Symbols, Myth and TV in Hawai'i
5. The Paramilitary Crucible
Film and TV often personalize paramilitary conflict, boiling down social and geographic struggle to the mano a mano show down of kill or be killed. Such dramatic fare tends to be highly pedagogic and idealized in nature. In the foundational period of network TV, the audience learns the repercussions of deviance, as socially acceptable “types” win out in clear-cut battles of good versus evil.

Tourism in the islands matured in the fifties, sixties and seventies. Noel Kent in his 1983 study notes that tourism quite literally took over the island economy after World War Two, eclipsing plantation agriculture. While the preoccupation with tourism is relatively recent, the proprietary desirability of Hawai`i was framed as a mission of progress as early as 1837. “Annexation,” wrote the Pacific Commercial Advertiser, a Honolulu business periodical, would mean “national prosperity instead of adversity. It means a glorious life of the people instead of gradual decay and death.” While Caucasian businessmen viewed annexation as a guaranteed economic bonanza, the military saw it as essential foreign policy. Admiral DuPont, U.S. Navy, 1851:
It is impossible to estimate too highly the value and importance of the Hawaiian Islands... Should circumstances ever place them in our hands they would prove the most important acquisition connected with our commercial and naval supremacy in those seas.
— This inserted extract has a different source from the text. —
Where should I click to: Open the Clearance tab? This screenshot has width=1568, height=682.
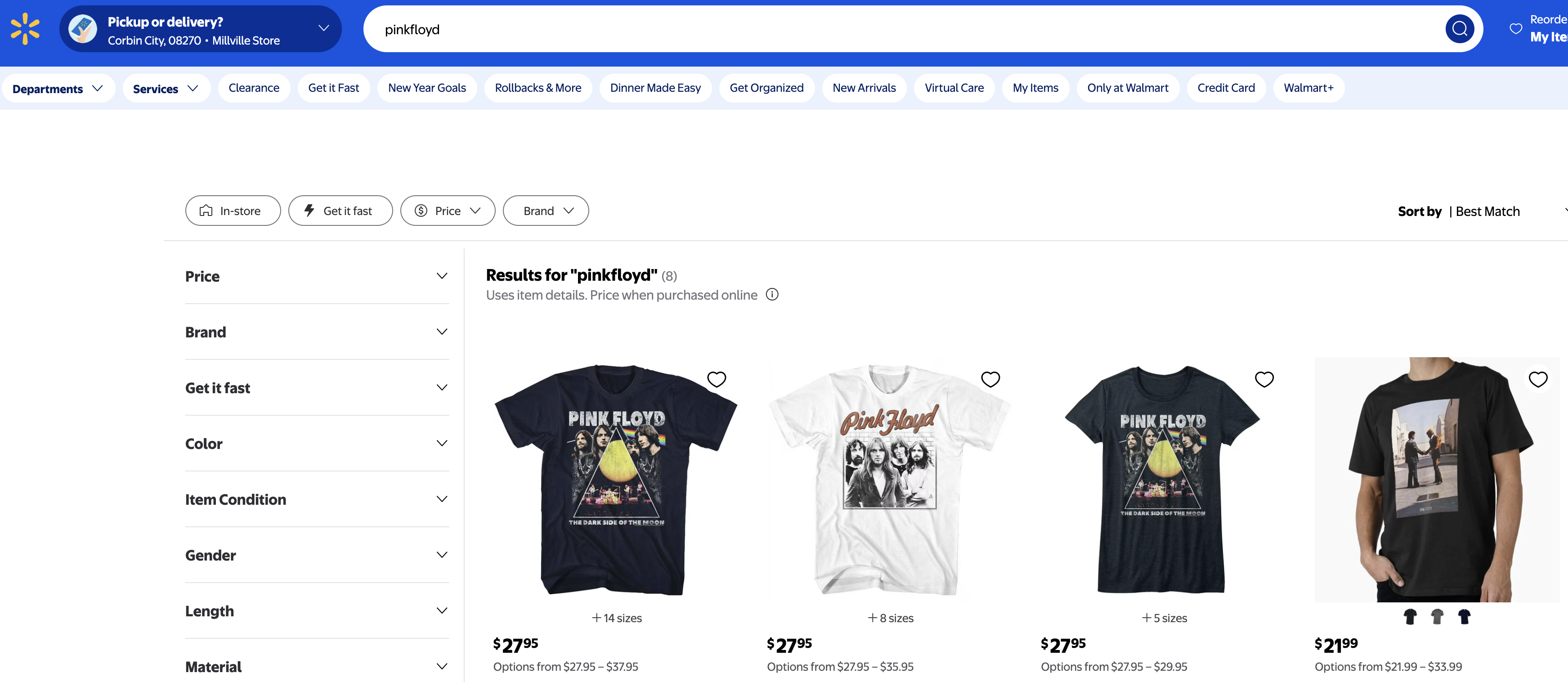tap(254, 88)
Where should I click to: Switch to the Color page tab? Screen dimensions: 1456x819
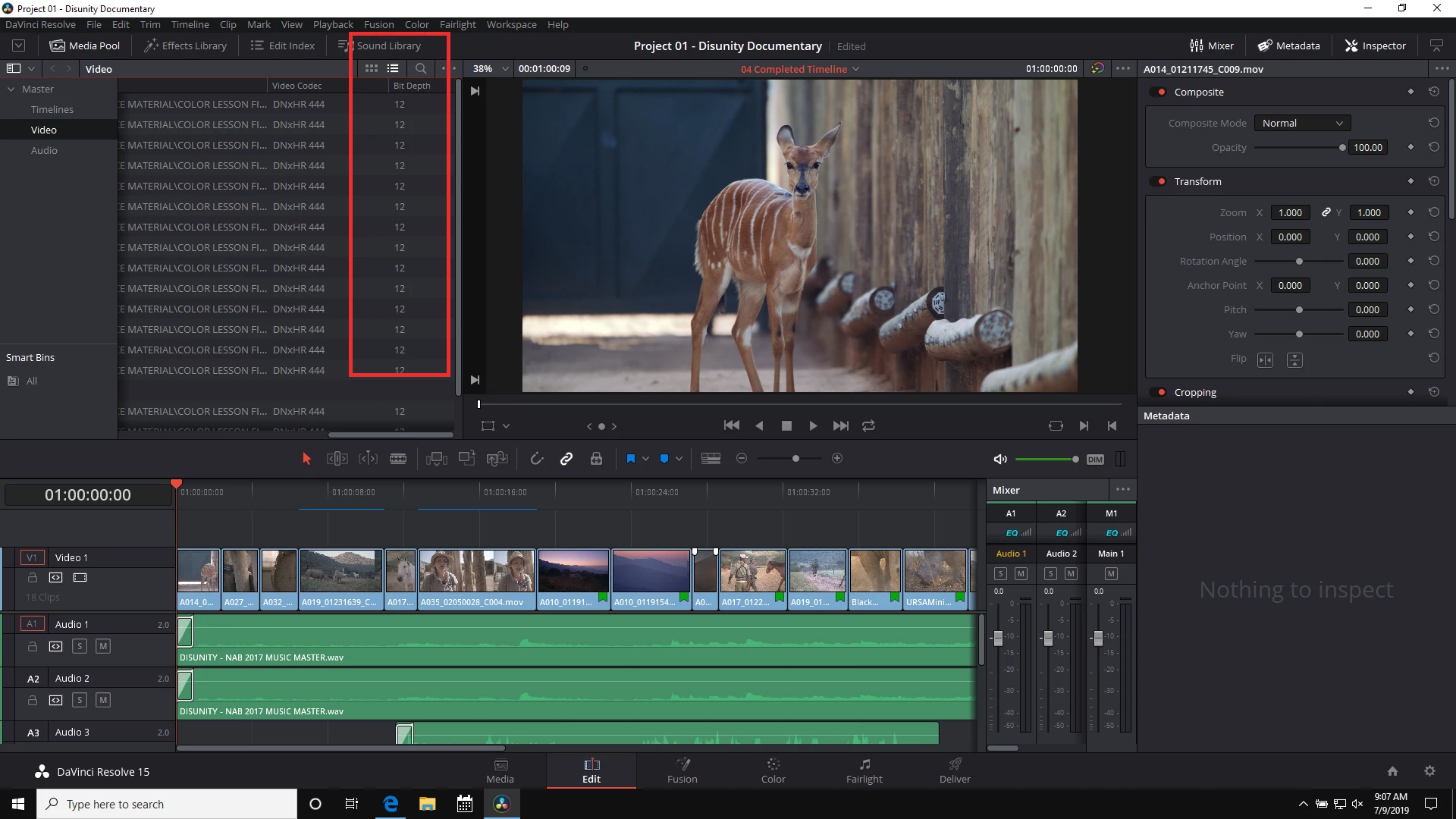tap(773, 770)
In the 1860’s Secretary of State William Seward mapped out a plan, whereby Hawai`i, Midway, Samoa, the Philippines, Alaska and the Aleutians would function as stepping stones to the vast markets of Asia. An American supported coup usurped Hawaiian sovereignty in 1893. By 1898, the year of annexation, the first U.S. military camp, Camp McKinley, was established at the foot of Diamond Head Crater, and in 1908 the U.S. government began construction of a naval base at Pearl Harbor for the vaunted Pacific Fleet.
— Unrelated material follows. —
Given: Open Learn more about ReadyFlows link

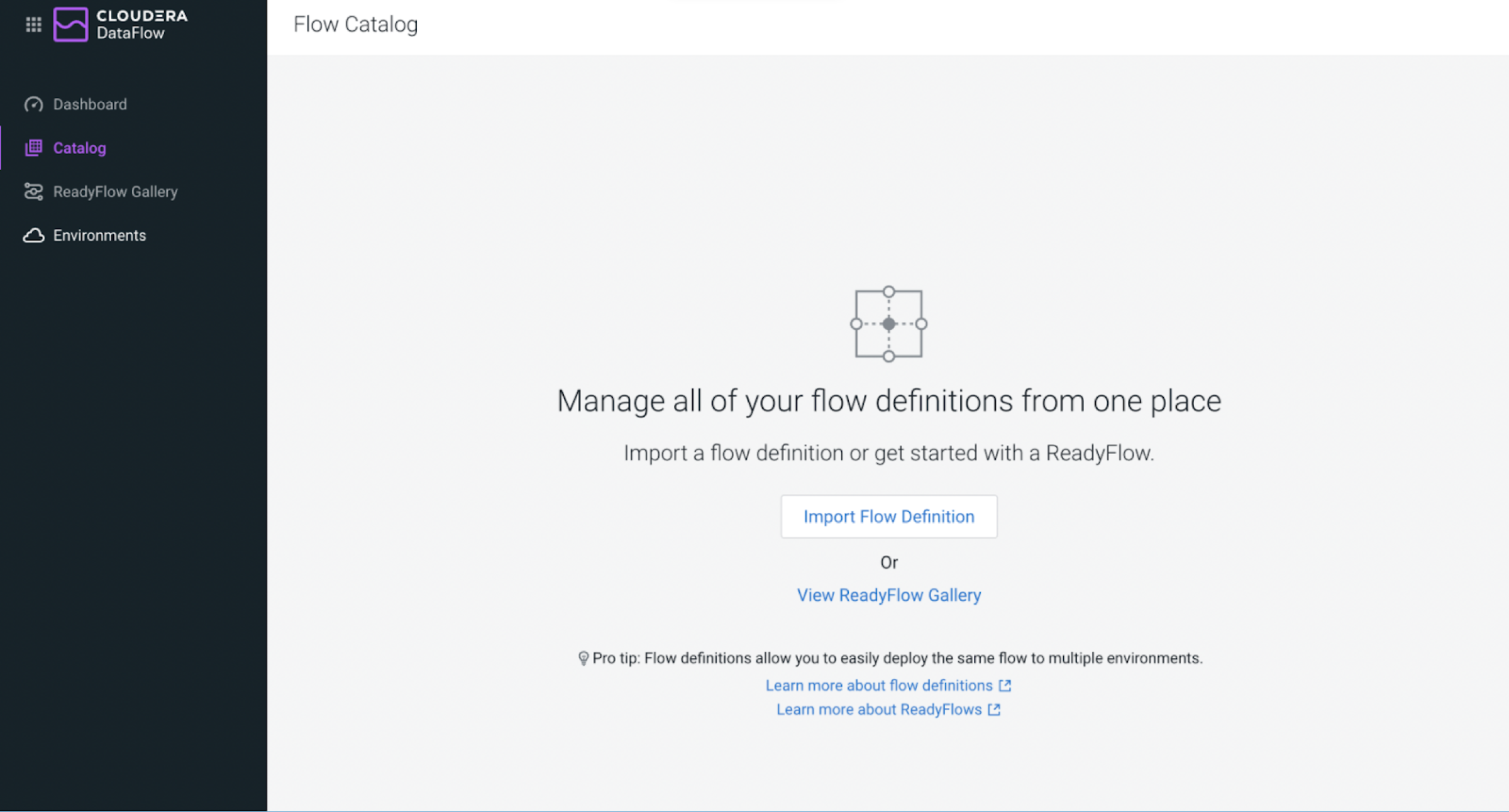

The proprietary relationship between the military and the broadcast industry during its incubatory radio and TV phases, as well as its government-enforced monopoly and oligopoly phases, directly affected how content was developed for the big three networks. In its vanguard position as a symbol of the Westward reach of the American Empire, the first cycle was especially subject to pedagogic and political pressures. The space of Hawai`i became a space to make statements about such topics as U.S. race relations, the second world war, Japanese imperialism, the Korean war, Vietnam, psychological warfare, nuclear weapons, chemical weapons, the cold war, the vanishing Native, ecological terrorism, hippies, drugs, modern sex, women’s liberation, feminism, ageism, gangs, mobsters, labor relations, communism, multiculturalism, the new American male, democracy and the melting pot thesis. In the 570 episodes that make up the first cycle, a new Hawai`i mythos would take shape less constrained by continental distance and oceanic space than it was by institutional expectations. The confirmation and seeming finality of Hawai`i statehood in 1959 opened the way for the mythology of the American nation and its own “peculiar” idiosyncrasies and iconographies to dominate narrative discourse about the region for the remainder of the 20th century.